7th President of Malta
- In office 4 April 2004 – 4 April 2009
- Prime Minister: Lawrence Gonzi
- Preceded by: Guido de Marco
- Succeeded by: George Abela

10th Prime Minister of Malta
- In office 6 September 1998 – 23 March 2004
- President: Ugo Mifsud Bonnici Guido de Marco
- Preceded by: Alfred Sant
- Succeeded by: Lawrence Gonzi
- In office 12 May 1987 – 28 October 1996
- President: Paul Xuereb (acting) Ċensu Tabone Ugo Mifsud Bonnici
- Preceded by: Karmenu Mifsud Bonnici
- Succeeded by: Alfred Sant

Leader of the Opposition
- In office 28 October 1996 – 6 September 1998
- President: Ugo Mifsud Bonnici
- Prime Minister: Alfred Sant
- Preceded by: Alfred Sant
- Succeeded by: Alfred Sant
- In office 11 April 1977 – 12 May 1987
- President: Anton Buttigieg
- Prime Minister: Dom Mintoff Karmenu Mifsud Bonnici
- Preceded by: Giorgio Borg Olivier
- Succeeded by: Karmenu Mifsud Bonnici

Leader of the Nationalist Party
- In office 11 April 1977 – 3 March 2004
- Preceded by: Giorgio Borg Olivier
- Succeeded by: Lawrence Gonzi

Personal details
- Born: Edoardo Fenech Adami 7 February 1934 (age 92) Birkirkara, Crown Colony of Malta
- Party: Nationalist
- Spouse: Mary Fenech Adami
- Children: 5 (including Beppe Fenech Adami)
- Alma mater: Royal University of Malta
- Profession: Lawyer
- Website: http://eddiefenechadami.org/

= Eddie Fenech Adami =

Maltese prime minister and president (born 1934)

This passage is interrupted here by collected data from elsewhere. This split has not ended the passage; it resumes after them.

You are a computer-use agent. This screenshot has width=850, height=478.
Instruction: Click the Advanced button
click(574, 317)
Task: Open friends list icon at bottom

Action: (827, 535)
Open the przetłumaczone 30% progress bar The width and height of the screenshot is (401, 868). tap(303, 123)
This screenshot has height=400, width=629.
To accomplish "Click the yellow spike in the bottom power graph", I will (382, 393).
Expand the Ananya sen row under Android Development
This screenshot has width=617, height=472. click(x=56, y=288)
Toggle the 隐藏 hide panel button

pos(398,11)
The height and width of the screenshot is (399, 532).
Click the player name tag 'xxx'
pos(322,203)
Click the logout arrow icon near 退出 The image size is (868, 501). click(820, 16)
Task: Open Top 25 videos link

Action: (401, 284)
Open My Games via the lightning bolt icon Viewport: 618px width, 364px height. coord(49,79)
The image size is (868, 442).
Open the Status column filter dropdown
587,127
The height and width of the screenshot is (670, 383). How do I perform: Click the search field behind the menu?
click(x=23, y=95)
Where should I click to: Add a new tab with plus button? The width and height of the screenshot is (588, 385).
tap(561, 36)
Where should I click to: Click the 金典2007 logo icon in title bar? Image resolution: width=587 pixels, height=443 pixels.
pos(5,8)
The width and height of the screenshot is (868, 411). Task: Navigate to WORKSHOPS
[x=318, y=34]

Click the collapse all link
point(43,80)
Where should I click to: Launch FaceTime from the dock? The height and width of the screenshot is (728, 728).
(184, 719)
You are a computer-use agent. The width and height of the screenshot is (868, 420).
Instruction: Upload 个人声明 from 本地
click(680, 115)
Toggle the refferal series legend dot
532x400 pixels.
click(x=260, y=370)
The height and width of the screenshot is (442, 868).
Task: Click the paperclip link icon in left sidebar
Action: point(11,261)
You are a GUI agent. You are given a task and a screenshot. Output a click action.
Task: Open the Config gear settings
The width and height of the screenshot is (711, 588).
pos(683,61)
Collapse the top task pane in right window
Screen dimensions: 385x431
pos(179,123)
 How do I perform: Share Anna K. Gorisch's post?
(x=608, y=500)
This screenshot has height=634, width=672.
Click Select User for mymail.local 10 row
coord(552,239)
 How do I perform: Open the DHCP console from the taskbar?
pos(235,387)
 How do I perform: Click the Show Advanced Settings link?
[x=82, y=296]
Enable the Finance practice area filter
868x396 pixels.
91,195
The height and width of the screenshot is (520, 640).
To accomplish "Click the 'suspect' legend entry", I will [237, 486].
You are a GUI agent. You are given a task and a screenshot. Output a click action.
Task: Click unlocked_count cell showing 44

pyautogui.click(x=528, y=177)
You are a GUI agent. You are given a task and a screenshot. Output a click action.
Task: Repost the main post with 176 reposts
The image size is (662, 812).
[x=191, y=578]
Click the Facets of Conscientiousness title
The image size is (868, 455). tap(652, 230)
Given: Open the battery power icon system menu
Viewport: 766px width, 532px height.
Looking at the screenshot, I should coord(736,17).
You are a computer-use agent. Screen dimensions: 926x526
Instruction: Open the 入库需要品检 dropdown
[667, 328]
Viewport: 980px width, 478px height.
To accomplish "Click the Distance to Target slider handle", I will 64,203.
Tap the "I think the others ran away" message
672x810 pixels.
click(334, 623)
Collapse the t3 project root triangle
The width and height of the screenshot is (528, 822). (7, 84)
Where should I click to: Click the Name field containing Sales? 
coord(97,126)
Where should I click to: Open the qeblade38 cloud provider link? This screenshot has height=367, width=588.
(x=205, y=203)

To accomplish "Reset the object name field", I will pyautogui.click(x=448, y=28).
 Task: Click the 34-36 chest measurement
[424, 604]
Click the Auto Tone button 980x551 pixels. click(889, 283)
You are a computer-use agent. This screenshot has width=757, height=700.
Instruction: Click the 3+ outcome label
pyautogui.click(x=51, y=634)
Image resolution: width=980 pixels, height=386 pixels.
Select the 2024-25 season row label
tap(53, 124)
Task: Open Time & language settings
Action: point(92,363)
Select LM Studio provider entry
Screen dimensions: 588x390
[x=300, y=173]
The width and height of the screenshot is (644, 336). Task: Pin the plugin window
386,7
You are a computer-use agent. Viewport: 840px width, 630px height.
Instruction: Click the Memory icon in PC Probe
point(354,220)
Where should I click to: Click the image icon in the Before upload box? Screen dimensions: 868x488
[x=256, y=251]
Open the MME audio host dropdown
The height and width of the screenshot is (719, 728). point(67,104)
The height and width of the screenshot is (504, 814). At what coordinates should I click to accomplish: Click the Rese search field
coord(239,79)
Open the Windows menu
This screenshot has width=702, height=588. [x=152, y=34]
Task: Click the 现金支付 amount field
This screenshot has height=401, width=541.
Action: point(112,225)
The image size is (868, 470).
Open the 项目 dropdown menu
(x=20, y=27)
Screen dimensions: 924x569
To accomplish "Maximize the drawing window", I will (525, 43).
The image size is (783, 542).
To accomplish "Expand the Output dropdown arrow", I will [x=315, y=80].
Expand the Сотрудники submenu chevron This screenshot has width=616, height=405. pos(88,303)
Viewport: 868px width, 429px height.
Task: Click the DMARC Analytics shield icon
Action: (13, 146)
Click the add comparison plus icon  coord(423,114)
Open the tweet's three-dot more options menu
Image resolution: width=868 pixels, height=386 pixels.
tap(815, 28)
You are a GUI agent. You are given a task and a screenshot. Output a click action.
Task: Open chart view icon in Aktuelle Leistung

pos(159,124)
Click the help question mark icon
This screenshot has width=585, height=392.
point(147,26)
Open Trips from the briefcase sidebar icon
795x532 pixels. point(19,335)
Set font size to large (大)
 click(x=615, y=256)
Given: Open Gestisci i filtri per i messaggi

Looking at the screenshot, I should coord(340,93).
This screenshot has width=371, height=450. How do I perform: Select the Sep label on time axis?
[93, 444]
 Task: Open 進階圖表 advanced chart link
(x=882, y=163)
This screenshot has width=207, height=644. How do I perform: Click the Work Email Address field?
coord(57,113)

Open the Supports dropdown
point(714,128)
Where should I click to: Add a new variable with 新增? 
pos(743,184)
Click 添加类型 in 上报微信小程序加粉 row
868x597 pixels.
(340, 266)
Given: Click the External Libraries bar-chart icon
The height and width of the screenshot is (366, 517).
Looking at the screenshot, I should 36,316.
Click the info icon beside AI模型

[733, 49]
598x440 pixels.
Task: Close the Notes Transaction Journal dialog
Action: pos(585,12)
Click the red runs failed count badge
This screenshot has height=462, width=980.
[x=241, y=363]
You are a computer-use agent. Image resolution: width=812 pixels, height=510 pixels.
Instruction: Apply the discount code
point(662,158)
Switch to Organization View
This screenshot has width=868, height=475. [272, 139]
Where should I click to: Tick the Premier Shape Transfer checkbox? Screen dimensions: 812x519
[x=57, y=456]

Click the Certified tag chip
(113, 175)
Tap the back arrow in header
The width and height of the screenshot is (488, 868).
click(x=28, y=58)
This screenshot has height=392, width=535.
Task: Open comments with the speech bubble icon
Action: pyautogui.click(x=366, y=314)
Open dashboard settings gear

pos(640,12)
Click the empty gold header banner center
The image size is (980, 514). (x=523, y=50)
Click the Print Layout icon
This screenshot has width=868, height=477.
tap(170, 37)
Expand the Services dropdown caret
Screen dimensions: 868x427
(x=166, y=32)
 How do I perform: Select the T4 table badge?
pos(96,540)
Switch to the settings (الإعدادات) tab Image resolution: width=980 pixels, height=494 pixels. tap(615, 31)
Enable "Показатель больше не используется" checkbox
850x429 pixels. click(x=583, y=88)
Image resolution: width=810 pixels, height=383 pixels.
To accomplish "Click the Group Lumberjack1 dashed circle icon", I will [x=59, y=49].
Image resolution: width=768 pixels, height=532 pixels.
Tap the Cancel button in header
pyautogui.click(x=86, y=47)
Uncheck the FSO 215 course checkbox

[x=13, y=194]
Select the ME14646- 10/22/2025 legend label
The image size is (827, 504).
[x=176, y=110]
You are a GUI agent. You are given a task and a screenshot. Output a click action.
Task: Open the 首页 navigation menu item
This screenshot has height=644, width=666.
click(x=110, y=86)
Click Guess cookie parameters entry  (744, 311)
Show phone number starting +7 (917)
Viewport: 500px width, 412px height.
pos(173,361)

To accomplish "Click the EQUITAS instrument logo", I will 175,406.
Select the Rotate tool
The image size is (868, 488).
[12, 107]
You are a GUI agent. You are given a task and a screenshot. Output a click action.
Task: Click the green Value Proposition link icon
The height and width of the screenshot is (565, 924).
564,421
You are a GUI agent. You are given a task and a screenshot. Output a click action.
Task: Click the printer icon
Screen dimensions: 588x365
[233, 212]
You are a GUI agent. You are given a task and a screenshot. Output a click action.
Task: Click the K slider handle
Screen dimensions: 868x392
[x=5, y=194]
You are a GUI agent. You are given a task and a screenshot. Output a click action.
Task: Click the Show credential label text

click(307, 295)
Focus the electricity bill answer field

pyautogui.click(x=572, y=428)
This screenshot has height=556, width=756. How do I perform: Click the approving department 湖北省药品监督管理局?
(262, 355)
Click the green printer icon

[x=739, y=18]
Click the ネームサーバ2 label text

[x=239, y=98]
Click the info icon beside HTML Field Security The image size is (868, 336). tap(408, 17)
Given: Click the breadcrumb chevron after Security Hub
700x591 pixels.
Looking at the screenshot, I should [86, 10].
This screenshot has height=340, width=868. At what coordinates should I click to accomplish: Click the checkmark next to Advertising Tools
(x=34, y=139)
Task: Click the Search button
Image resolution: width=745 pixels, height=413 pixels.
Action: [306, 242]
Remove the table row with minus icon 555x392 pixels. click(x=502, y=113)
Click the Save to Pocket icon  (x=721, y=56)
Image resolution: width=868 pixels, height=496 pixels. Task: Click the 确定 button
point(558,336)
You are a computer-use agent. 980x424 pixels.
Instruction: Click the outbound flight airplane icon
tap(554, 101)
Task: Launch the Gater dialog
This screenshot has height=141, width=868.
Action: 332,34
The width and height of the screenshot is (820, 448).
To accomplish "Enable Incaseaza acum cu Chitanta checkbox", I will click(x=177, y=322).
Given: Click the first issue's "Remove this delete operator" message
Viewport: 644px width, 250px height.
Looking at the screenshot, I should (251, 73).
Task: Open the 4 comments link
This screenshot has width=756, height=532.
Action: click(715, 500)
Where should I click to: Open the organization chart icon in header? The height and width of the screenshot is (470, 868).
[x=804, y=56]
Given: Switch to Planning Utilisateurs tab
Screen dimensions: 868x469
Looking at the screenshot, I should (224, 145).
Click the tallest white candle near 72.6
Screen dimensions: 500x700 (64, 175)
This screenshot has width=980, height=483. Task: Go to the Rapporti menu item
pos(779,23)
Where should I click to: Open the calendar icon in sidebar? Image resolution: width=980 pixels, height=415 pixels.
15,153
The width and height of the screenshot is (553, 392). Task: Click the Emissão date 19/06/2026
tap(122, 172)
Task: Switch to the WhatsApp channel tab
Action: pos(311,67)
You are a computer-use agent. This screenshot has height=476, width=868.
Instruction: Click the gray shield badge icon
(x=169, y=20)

Edoardo "Eddie" Fenech Adami (born 7 February 1934) is a Maltese politician and lawyer who served as the prime minister of Malta from 1987 until 1996, and again from 1998 until 2004. Subsequently, he was the seventh president of Malta from 2004 to 2009. He led the Nationalist Party to win four general elections, in 1987, 1992, 1998 and 2003, as well as the majority of votes in 1981. Staunchly pro-European, Fenech Adami was fundamental for Malta's accession to the European Union.

Originally a lawyer, Fenech Adami was co-opted Member of Parliament (MP) in 1969. He served in a number of senior party positions, including president of the Administrative and General Councils, and was elected to succeed Giorgio Borġ Olivier as party leader. From April 1977 onwards, Fenech Adami led the Nationalist opposition in a campaign of civil disobedience against the Mintoff and Mifsud Bonnici administrations of the late seventies and eighties, focusing on a message of respect for democratic principles and human rights.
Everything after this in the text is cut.